Red blood cell distribution width (RDW) is a commonly used indicator in routine clinical hematology. Existing evidence indicates that RDW has been a novel and easily convenient marker of systemic inflammation. It has been reported that higher RDW levels are associated with worse prognoses in cardiovascular diseases (3, 4), ischemic stroke (5), kidney disease (6), and various infectious diseases (7). However, the RDW level is known to be unstable, as it is susceptible to other factors such as senescence, oxidative stress, malnutrition, or renal impairment (8). Furthermore, serum albumin (ALB) is an indicator of systemic nutritional status, and it can reduce the systemic inflammatory response by inhibiting oxidative stress and accelerating endothelial apoptosis (9, 10). Previous studies have identified low levels of serum albumin as an independent risk factor for increased cardiovascular mortality (11, 12). However, serum albumin levels are also susceptible to other factors such as chronic diseases, nutritional risk, malnutrition, and inflammation (13). Several studies have suggested that the combined marker—RDW-to-albumin ratio (RAR)—is a novel biomarker associated with the prognosis of circulation system diseases, such as stroke (9), acute myocardial infarction (14), and atrial fibrillation (15). Compared to other inflammatory markers, the RAR index being rapid, reproducible, and easy to acquire means it could be used for routine screening in clinical practice through laboratory testing. The RAR index serves as a composite marker that combines both nutritional status (ALB) and inflammatory status (RDW), and it reflects a better correlation with the inflammatory response and identification of high-risk patients compared to other single-identified markers. It has been reported that post-CA patients with high levels of inflammatory response face higher mortality rates and/or worse neurologic consequences (16, 17). However, whether the RAR index can more accurately assess the prognosis of post-CA patients has not yet been evaluated.

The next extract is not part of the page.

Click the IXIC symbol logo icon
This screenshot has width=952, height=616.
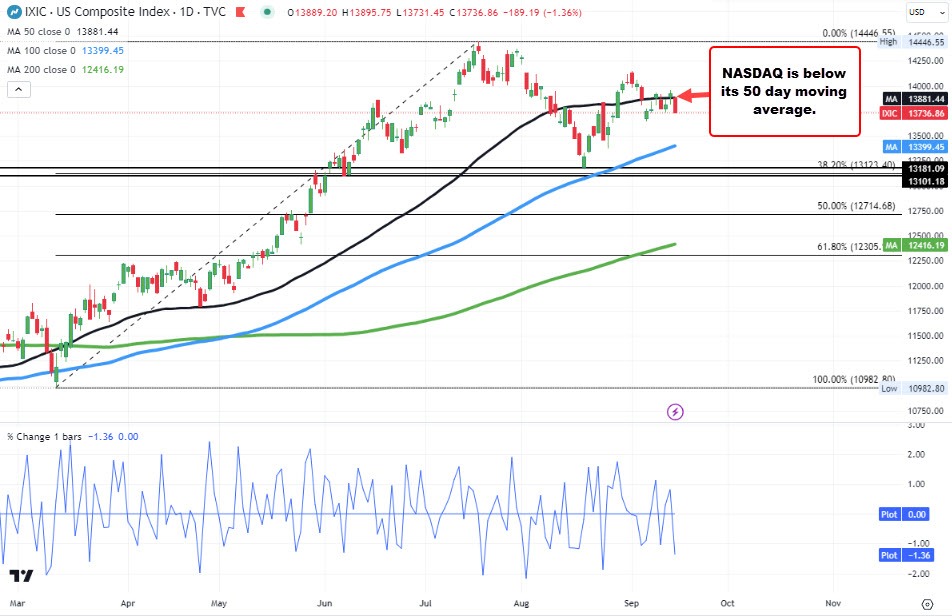[13, 12]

In this study, we aimed to explore the correlation between the RAR index and 30- and 180-day mortality in post-CA patients enrolled in the intensive care unit (ICU).

Materials and methods

Sources of data

All data were collected from the Medical Information Mart for Intensive Care IV (MIMIC-IV; version 2.0) database, a large and open critical care database approved by the Beth Israel Deaconess Medical Center and the Massachusetts Institute of Technology. This database contains records from 76,540 ICU patients admitted between 2008 and 2019. The longest follow-up period for each patient in the database was 1 year after their last discharge, providing available data support for clinical research. The personal information of all included patients was de-identified to ensure privacy of patients. Therefore, the informed consent of patients was exempt for this study.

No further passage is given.